© Denzil Green
Vidalia brand onions are sweet, juicy, with a high sugar content and just a bit of a bite.
The onions are actually not a botanical variety of onion. The name Vidalia is more of a brand name used for sweet onions grown in Georgia. Legally, 24 different varieties of onions can be sold as Vidalias. Some are grano-type onions (which originated in Spain), others are granex-type onions (a cross between grano and Bermuda onions.) The grano ones will be rounder, the granex ones will be flatter at the top.
Some Vidalias even start life in another state. To give the onion crop an early start, many Vidalias are actually planted in south Texas to start them, then transplanted to Georgia when the weather outside is warm enough for them there.

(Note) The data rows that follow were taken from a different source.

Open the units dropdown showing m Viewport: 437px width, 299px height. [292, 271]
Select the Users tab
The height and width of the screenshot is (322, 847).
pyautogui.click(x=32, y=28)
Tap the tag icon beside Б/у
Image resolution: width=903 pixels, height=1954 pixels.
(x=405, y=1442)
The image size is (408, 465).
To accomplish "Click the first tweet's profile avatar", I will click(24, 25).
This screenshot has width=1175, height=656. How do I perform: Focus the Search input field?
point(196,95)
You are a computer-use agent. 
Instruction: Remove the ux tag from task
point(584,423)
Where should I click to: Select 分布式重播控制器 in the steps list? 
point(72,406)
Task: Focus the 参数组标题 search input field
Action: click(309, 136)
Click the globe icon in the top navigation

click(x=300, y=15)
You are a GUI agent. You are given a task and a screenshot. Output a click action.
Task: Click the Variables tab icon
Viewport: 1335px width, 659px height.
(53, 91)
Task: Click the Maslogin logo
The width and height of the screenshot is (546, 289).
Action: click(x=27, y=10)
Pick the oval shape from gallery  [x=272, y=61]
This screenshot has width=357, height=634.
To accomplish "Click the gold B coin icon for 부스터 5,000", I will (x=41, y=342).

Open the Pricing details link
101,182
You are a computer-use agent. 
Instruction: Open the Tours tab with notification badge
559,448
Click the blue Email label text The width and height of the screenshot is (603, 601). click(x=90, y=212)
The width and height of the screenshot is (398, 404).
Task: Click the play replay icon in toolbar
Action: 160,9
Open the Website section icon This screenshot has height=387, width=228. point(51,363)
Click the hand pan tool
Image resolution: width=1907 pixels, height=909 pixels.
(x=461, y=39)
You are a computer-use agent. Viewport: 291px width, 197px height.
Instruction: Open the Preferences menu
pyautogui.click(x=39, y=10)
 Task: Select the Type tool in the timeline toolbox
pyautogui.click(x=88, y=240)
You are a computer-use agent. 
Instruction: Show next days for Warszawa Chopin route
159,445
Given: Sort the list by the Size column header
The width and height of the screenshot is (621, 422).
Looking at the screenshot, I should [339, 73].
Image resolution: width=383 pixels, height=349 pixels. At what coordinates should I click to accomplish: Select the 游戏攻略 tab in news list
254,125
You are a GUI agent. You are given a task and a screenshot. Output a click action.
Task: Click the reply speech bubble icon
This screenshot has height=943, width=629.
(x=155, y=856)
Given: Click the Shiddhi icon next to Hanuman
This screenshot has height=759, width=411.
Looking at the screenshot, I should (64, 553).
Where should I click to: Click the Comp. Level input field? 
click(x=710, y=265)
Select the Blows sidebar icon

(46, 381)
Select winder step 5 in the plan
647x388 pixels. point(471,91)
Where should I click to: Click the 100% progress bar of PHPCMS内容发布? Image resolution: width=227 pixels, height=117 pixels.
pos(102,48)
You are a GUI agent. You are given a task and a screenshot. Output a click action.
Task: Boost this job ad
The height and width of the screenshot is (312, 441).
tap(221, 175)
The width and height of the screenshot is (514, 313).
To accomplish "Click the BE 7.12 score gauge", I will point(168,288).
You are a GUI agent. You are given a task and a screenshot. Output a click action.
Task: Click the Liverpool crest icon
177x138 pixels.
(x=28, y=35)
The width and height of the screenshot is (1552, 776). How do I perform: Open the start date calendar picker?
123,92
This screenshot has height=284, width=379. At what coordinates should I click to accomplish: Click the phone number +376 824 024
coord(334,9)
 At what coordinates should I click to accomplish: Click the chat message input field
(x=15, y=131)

To be called a Vidalia onion, the onion must be grown in one of twenty allowable counties in south-east Georgia. The counties in Southeast Georgia are: Appling, Bacon, Jeff Davis, Montgomery, Tattnall, Telfair, Toombs, Treutlen and Wheeler, as well as portions of Dodge, Jenkins, Laurens, Long, Pierce, Screven and Wayne.
Cooking Tips
Vidalias are usually eaten raw. If you’re going to cook with them, use them in dishes where you can add them at the last minute and in which the basically still raw crunch will be fine, such as stir-fries.
History Notes
The aptness of the soil in Georgia for producing sweet onions appears, according to Georgia official doctrine, to stem from 1931, when a farmer named Moses Coleman in Toombs County, Georgia, planted onions for the first time. When he harvested them, they weren’t as sharp as he had expected them to be: instead, they actually tasted somewhat sweet. They sold like hotcakes, which was a real plus for him, as this was during the Depression after all. Other farmers nearby got into the onion growing business.
But, it would be a mistake to believe that Vidalia onions are descended from Moses’s seed. Mose’s great discovery was the soil, not a special strain of onion. After then, though the date is not clear — either the 1940s or the 1950s, yellow Granex onions, which were already sweet by nature, were “imported” from Texas and planted.
Literature & Lore
The Vidalia Onion Hall of Fame was established in 1991. The Vidalia Onion Museum, in Vidalia, Georgia, opened 10 April 2003.
Language Notes
There was a farmer’s market at Vidalia, Toombs County, Georgia, and the onion just came to be named after that town. The Vidalia name wasn’t made official in law until 1985. In 1992, the State of Georgia’s Department of Agriculture registered the trademark, which it still owns.